What to do: Could you copy each line of the listing that holds "agent"?

Source material:
BEGIN

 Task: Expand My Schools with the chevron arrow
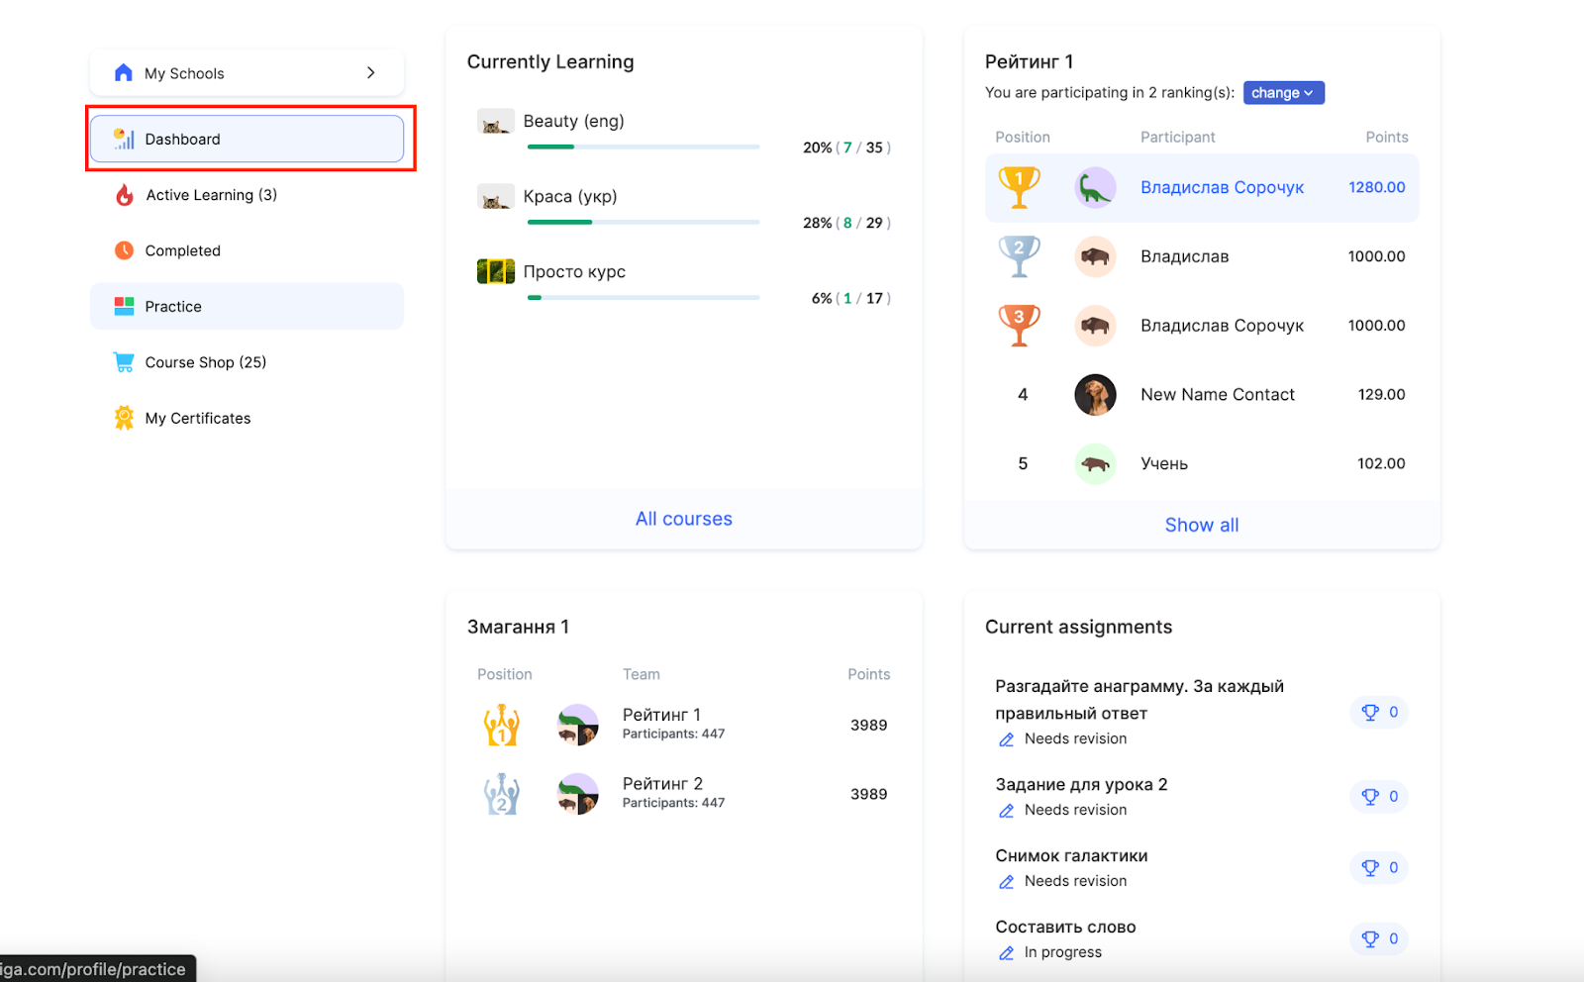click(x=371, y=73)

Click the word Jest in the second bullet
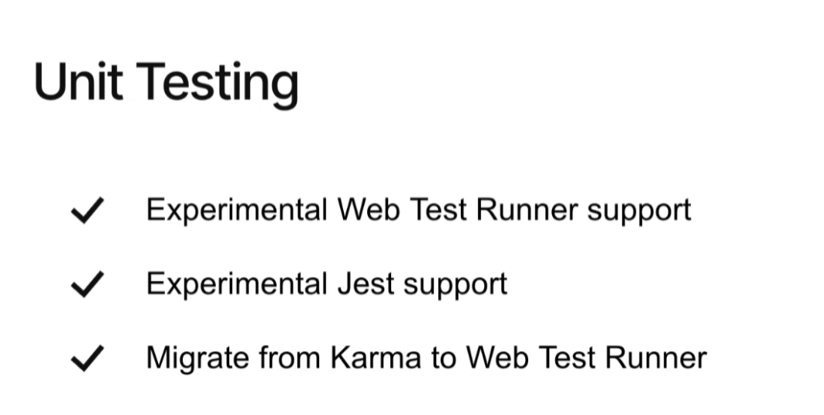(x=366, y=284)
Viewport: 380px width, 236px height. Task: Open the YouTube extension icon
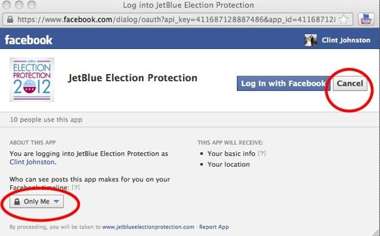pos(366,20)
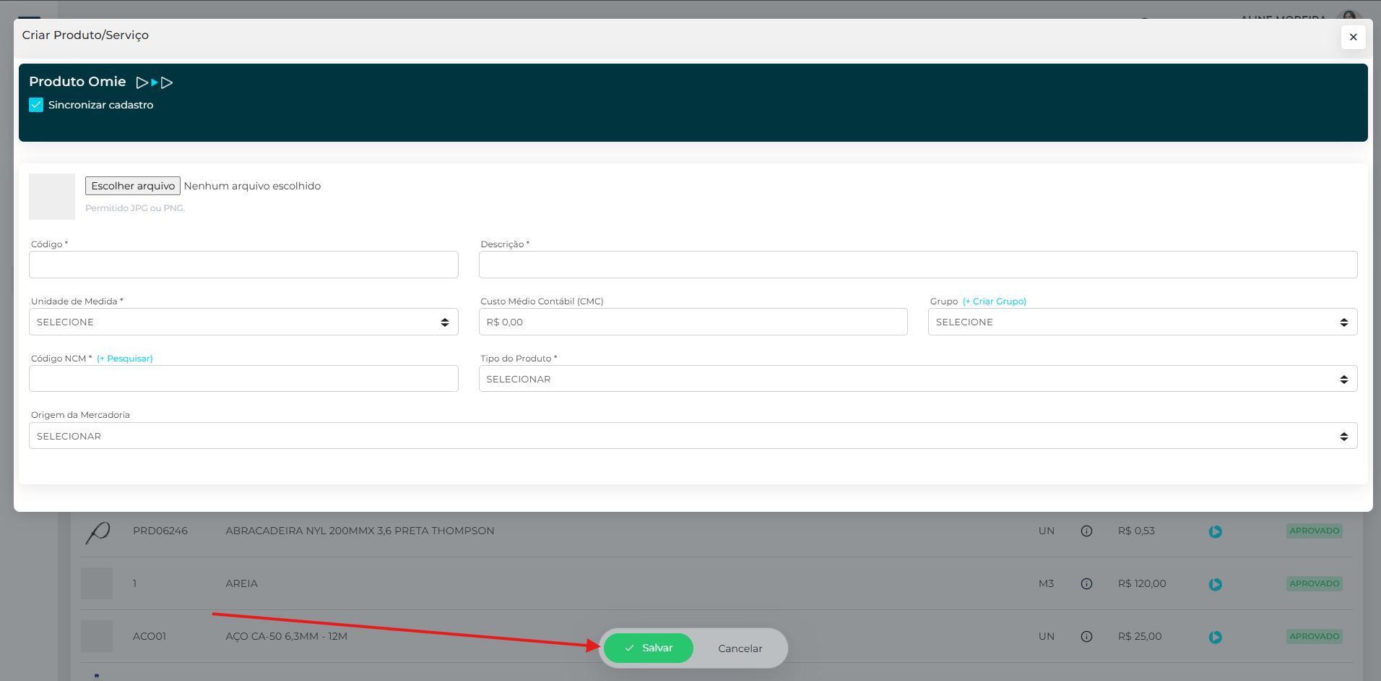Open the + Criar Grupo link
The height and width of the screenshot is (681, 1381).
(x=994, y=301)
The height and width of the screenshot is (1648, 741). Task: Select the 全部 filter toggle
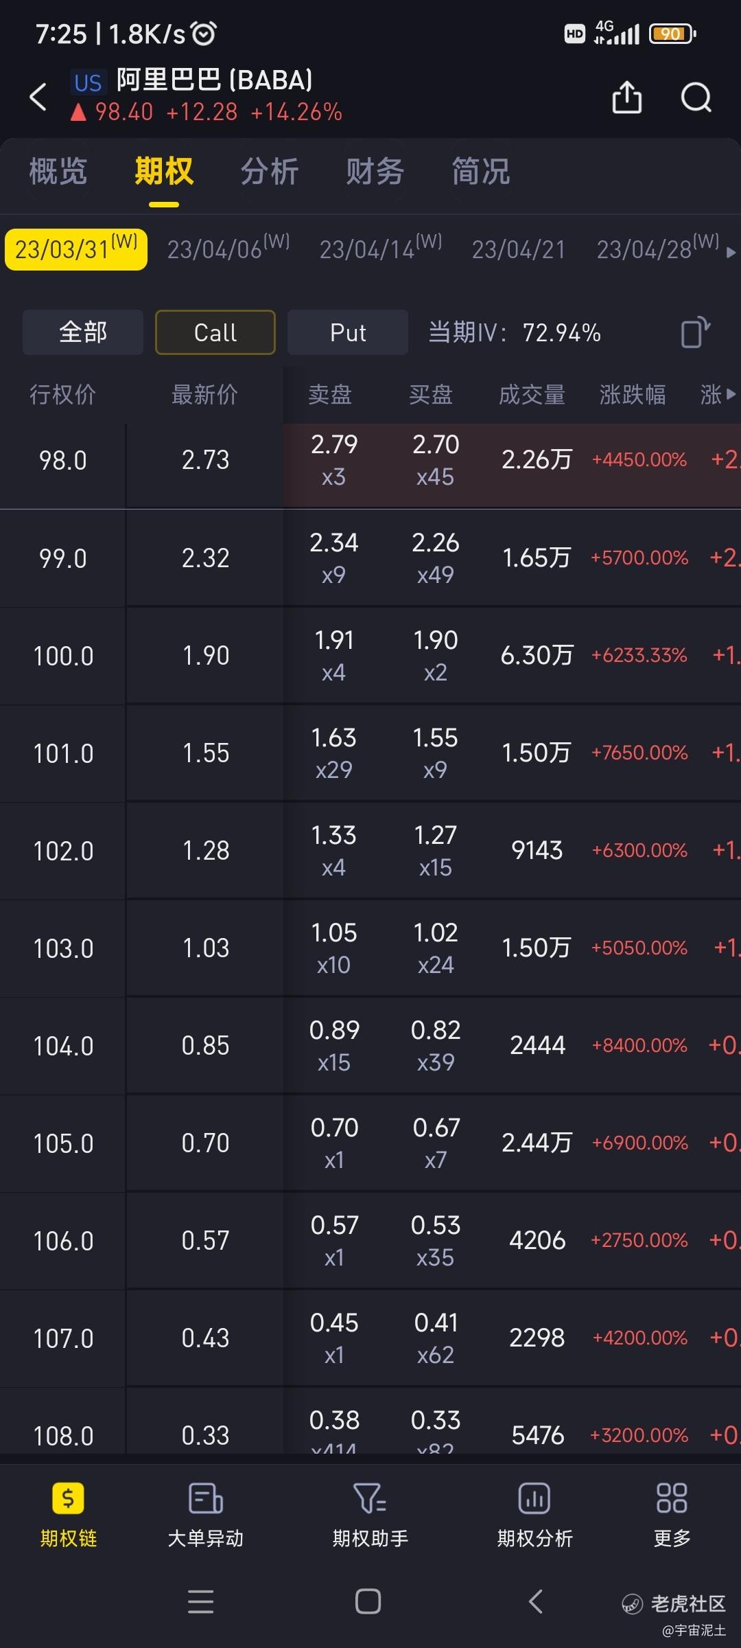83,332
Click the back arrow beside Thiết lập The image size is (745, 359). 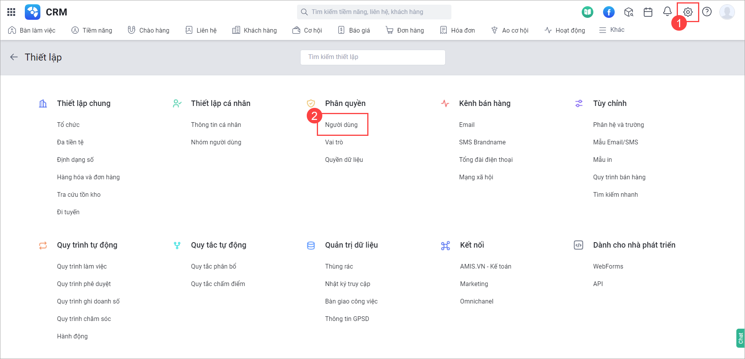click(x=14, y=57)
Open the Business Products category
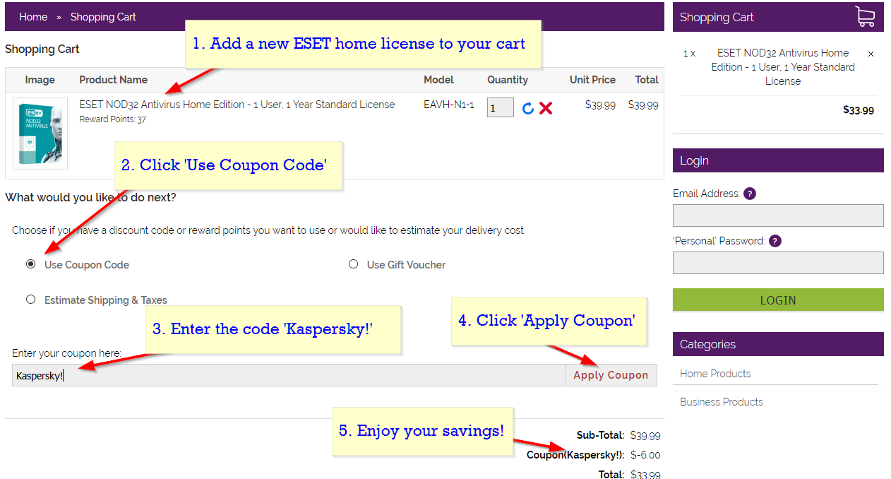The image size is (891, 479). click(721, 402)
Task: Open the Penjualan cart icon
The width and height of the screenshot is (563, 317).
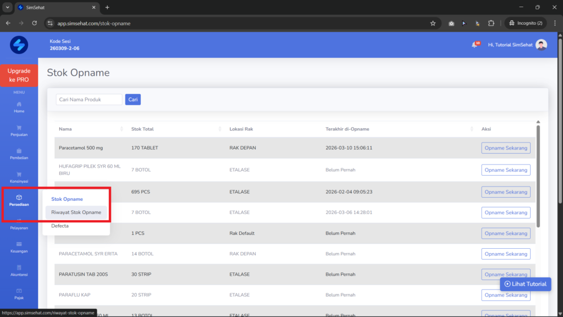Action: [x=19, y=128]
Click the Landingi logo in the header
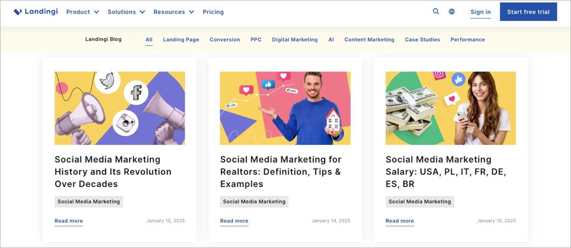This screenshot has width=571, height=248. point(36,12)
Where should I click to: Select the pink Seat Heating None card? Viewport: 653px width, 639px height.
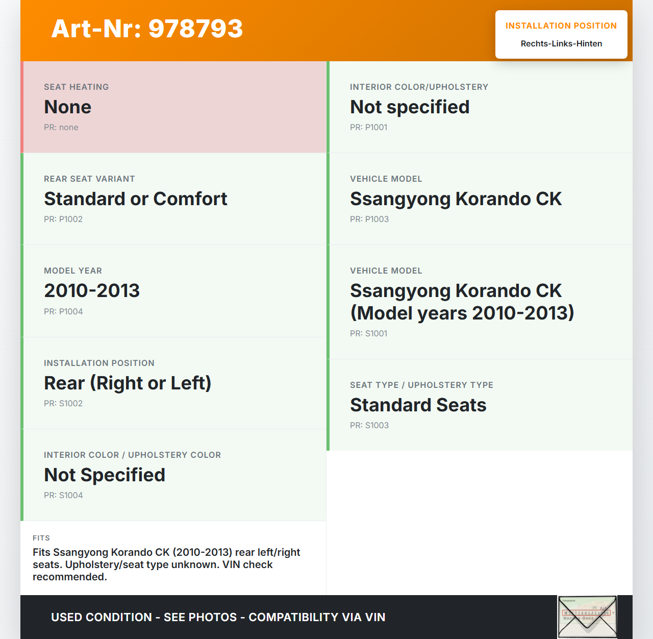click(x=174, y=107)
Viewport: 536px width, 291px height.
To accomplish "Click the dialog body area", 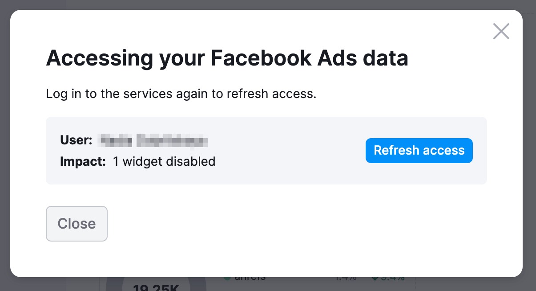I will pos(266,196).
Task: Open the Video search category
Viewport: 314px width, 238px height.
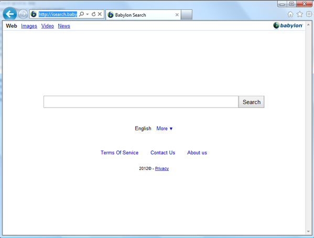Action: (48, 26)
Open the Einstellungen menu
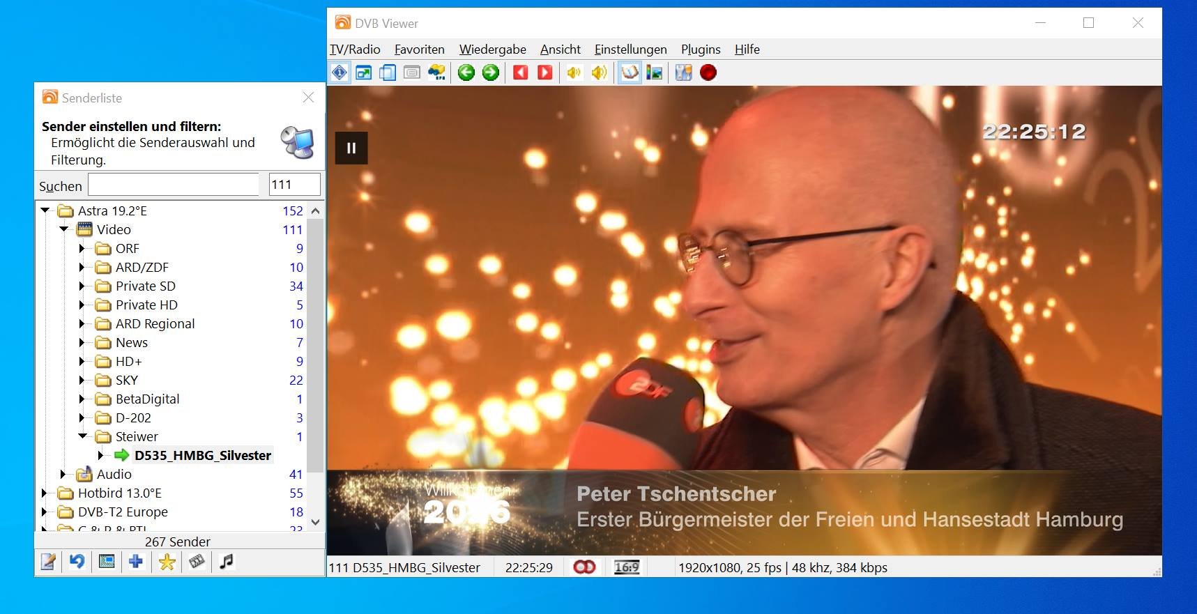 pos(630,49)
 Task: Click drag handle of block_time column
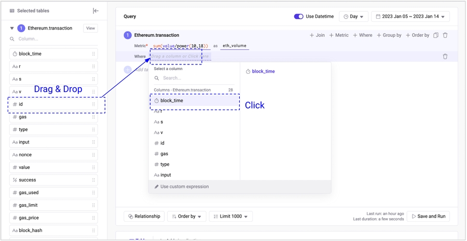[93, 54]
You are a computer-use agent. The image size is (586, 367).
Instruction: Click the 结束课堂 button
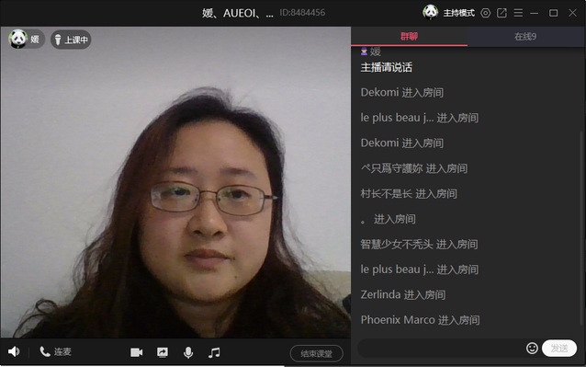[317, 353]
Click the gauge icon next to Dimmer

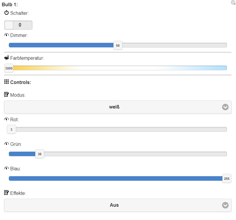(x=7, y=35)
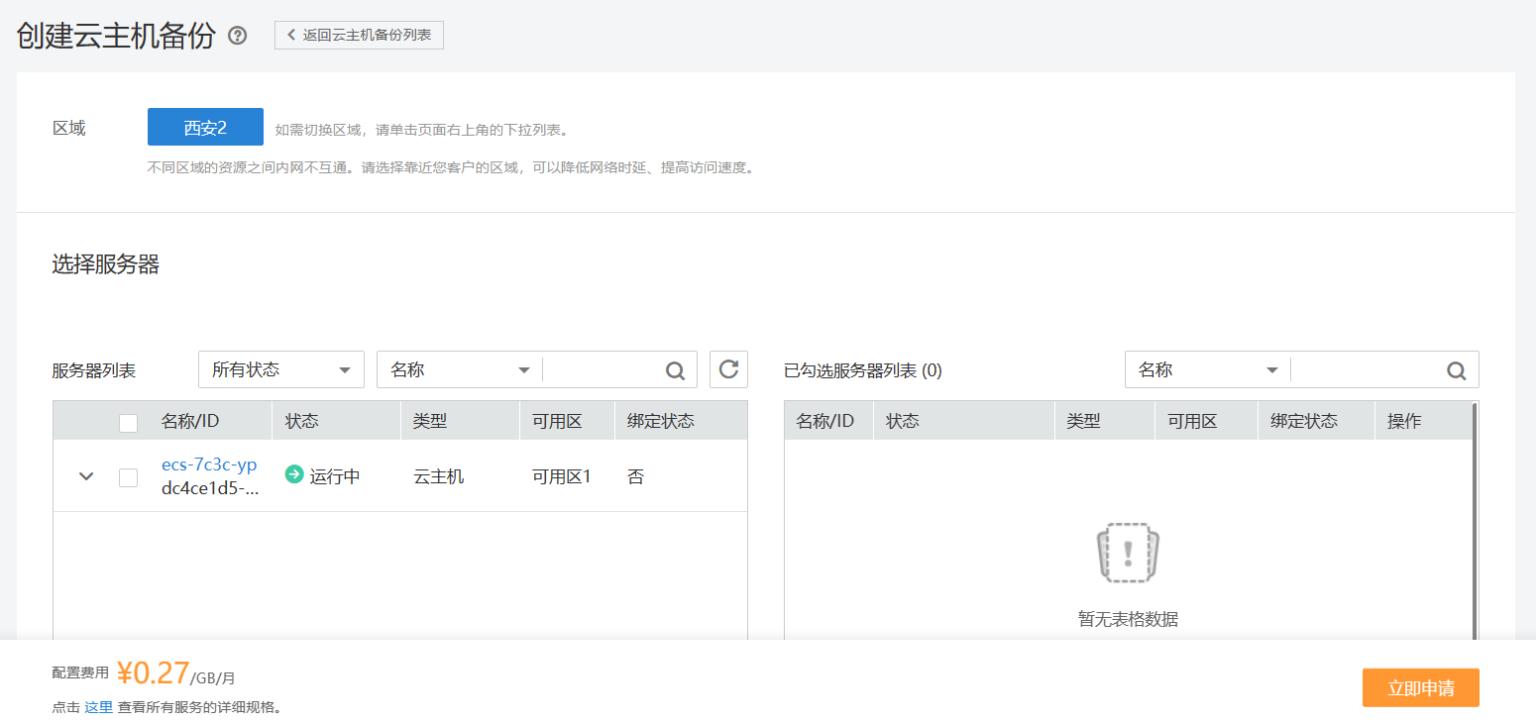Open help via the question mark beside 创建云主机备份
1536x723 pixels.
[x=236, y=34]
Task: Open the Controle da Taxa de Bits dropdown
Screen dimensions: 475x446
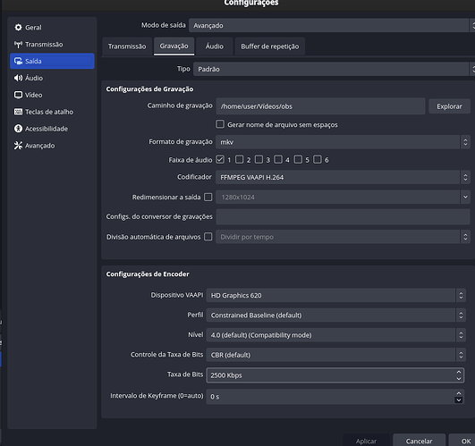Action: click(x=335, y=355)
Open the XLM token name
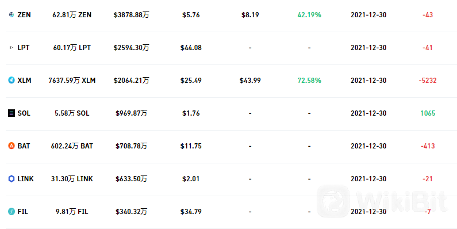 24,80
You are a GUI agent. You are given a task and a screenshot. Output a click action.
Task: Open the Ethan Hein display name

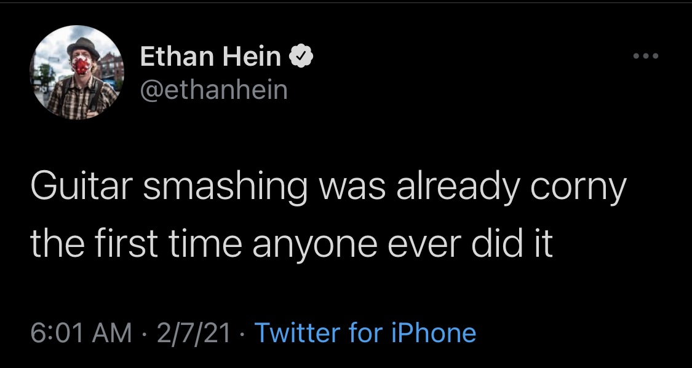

END

Answer section:
You are a computer-use agent. The image size is (586, 367).
You are a GUI agent. You are given a task and a screenshot. Output a click action.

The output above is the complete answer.